## ИСХОДНЫЙ ОТРЫВОК
»»
В начале 1960-х в Югославии отец овладел сербскохорватским. Читал на польском, чешском, английском. Шекспира – на староанглийском, в тяжеленном однотомном полном собрании его сочинений. Постоянно интересовался новинками российского издательского рынка. В 1990-х ему их привозил из Москвы Виталий Коротич. Знакомство с Александром Красовицким состоялось на библиофильском грунте. В конце 1990-х отца пригласил президент Кучма на совещание о судьбе книги на Украине. Узнав, что рядом сидит издатель, Загребельный спросил Красовицкого, как найти дефицитный в Киеве 4-томник Гюнтера Грасса. Ветеран Красной армии хотел почитать ветерана вермахта.
«С возрастом к любимым писателям отношение изменяется. Это можно утверждать со всей ответственностью, имея читательский стаж свыше полстолетия, – делится Загребельный. – Но есть привязанности на всю жизнь. Шевченко вошел в мое сознание где-то в пять лет и остался там навсегда. Рядом с ним стал Пушкин, затем были открыты Гоголь, Коцюбинский и Горький, позже – Чехов и Тургенев.
После войны – Фолкнер и Томас Манн. Но все же из прозаиков для меня самые высокие имена: Толстой, Достоевский, Сервантес. Перед ними останавливаешься, как у подножия недоступных горных хребтов с сияющими вершинами. Подражать – бессмысленно, учиться – трудно, вдохновляться – можно всегда».
Томаса Манна отец читал на русском и немецком: «У него есть такое высказывание: «Тому, кто заинтересован в значимости собственного повествования, полезно пребывать в контакте с высокой эпикой, словно набирая у нее сил».
Для меня «контакт с высокой эпикой» – чтение наших летописей, сочинений средневековых хронистов и даже античных авторов («Анабасис» Ксенофонта лежит у меня всегда под рукой, и я не ленюсь заглядывать в него). Вот где великая школа писания для всех нас! Непревзойденное умение выбирать самое главное среди суеты повседневности в летописи Нестора. Чеканность латинской фразы в «Галльской войне» Цезаря и внезапная ее изысканность и даже украшенность у Титмара Мерзебургского. Вулканическая энергия «Жития протопопа Аввакума» и загадочной «Истории Русов». Веселые побасенки по-славянски хитрого Кадлубека».
««
## ЗАДАНИЕ
Назовите по отрывку о чтении Загребельного книгу, которая, по его словам, всегда лежит у него под рукой.

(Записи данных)
»»
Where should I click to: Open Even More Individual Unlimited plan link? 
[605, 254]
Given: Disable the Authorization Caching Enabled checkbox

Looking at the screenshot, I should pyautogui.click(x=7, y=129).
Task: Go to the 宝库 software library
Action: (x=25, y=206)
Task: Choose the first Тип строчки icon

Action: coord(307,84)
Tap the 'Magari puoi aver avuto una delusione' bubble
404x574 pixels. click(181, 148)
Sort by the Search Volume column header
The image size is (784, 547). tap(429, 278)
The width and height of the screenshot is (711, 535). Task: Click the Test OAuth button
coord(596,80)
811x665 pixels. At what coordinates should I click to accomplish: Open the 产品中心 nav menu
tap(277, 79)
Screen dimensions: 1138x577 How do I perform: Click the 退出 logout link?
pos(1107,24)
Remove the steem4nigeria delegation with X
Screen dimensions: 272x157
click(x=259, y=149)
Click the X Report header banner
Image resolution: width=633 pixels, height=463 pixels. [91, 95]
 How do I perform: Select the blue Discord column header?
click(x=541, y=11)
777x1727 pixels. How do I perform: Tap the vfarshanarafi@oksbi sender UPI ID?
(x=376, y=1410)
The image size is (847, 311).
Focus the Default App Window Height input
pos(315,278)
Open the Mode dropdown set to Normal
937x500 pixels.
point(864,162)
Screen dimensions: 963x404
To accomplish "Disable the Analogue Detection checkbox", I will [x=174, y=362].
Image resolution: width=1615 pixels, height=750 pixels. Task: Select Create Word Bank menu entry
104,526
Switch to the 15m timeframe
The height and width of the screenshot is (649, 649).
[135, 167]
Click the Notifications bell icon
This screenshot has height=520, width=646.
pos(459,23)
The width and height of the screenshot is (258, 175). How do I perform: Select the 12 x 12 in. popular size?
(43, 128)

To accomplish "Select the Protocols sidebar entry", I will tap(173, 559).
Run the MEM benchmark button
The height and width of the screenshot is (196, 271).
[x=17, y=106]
««
## ОТВЕТ
«Анабасис» Ксенофонта.